Satu Tahun Penuh Prestasi
Meski hanya menjabat selama setahun, Muhaimin meninggalkan catatan kinerja yang solid. Di bawah kepemimpinannya sepanjang 2025, PBSI Semarang sukses menggelar berbagai ajang bergengsi, di antaranya:
- Piala Rektor USM Ke-3
- Kejurkot USM – Atlas Padma Cup di GOR Graha Padma
- Penataran Wasit & Pelatih tingkat Kota Semarang
- Kejuaraan Kelompok Umur Multikota/Kabupaten
Komitmen Transparansi Keuangan
Sebagai bentuk tanggung jawab moral dan profesionalisme, Muhaimin memastikan seluruh laporan pertanggungjawaban (LPJ) keuangan telah rampung. Laporan tersebut mencakup pengelolaan dana hibah KONI Kota Semarang, bantuan dana pelatih PSE, hingga pendapatan dari penjualan shuttlecock sisa kejuaraan.
Ia menegaskan bahwa selama masa jabatannya, tidak ada pelanggaran AD/ART yang dilakukan. Segala program kerja yang direncanakan telah dijalankan sesuai koridor organisasi.
Pesan Menyentuh Tentang Ketulusan
Menutup keterangannya, Muhaimin memberikan pesan bijak mengenai dinamika yang ia hadapi selama memimpin organisasi olahraga tersebut.

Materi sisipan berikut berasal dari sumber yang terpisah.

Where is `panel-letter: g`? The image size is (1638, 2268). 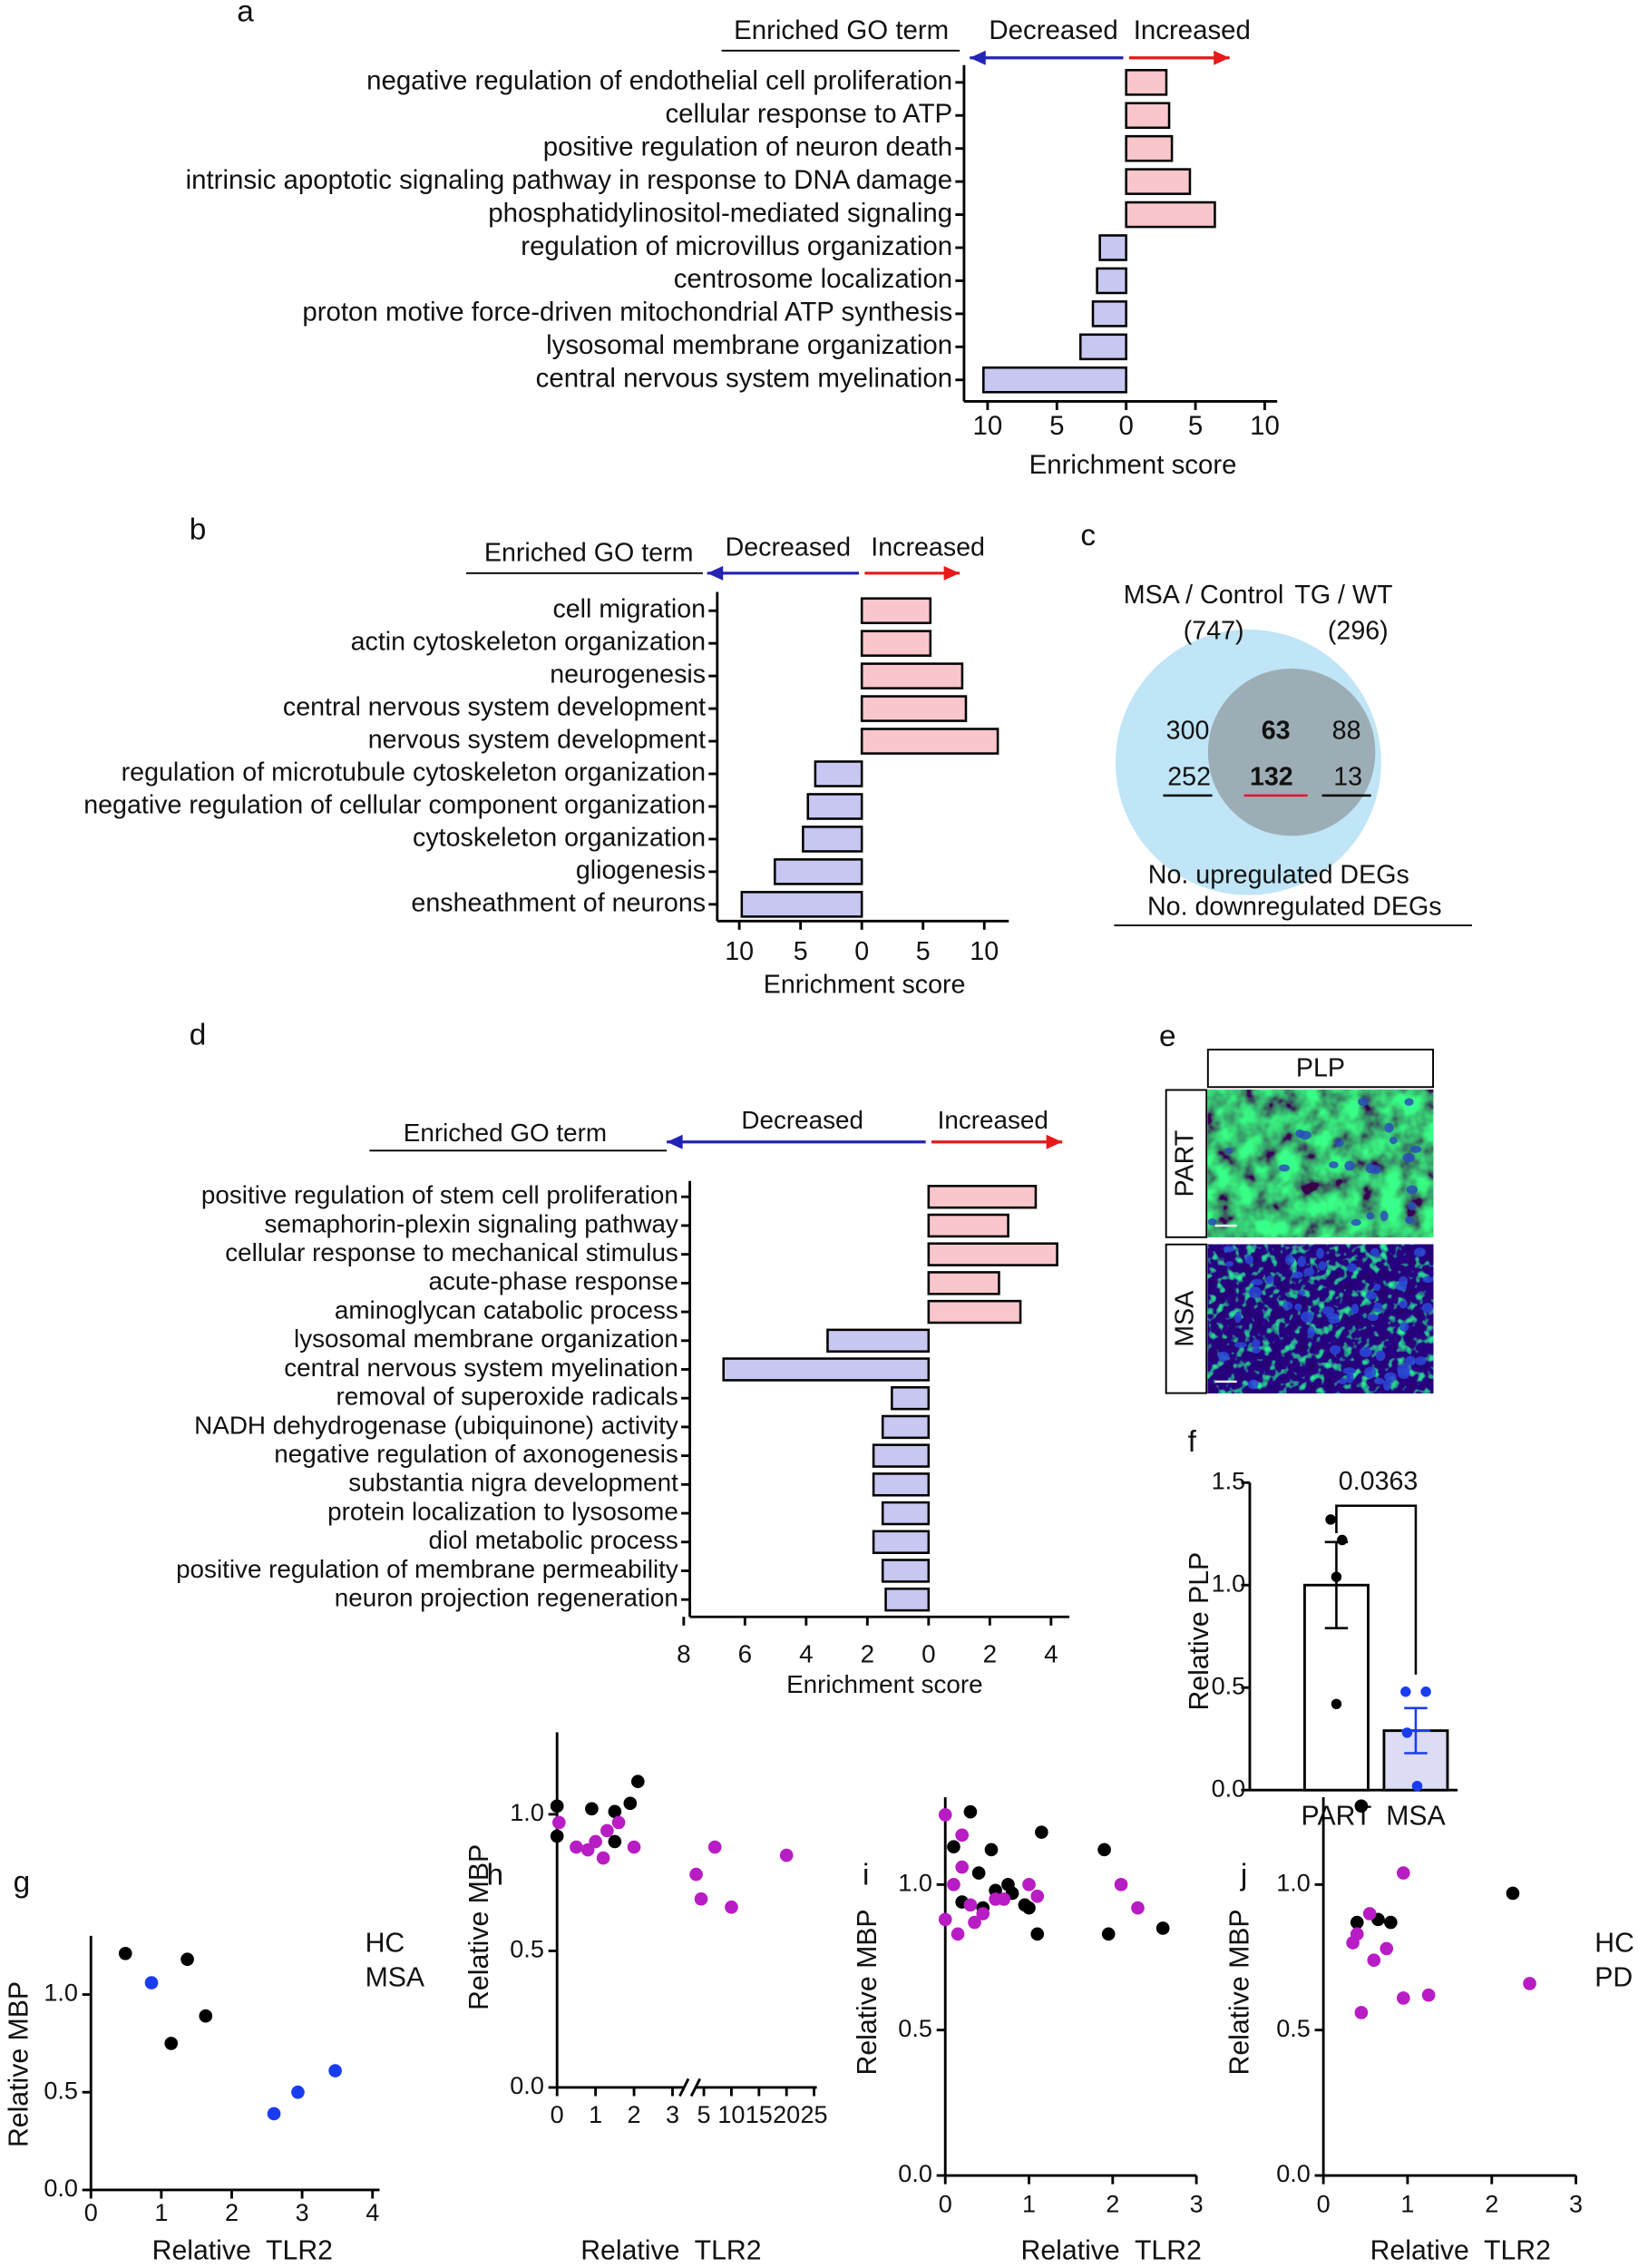
panel-letter: g is located at coordinates (22, 1882).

”Banyak hikmah yang saya dapat, termasuk soal pertemanan. Teman yang tulus tidak mungkin mengkhianati, justru akan melindungi dan memotivasi kita dalam kebaikan. Daun tidak akan jatuh tanpa seizin Allah SWT,” pungkasnya.
Hingga berita ini diturunkan, pihak PBSI Semarang tengah mempersiapkan langkah-langkah organisasi untuk menentukan sosok pengganti yang akan meneruskan visi pembinaan bulu tangkis di Semarang.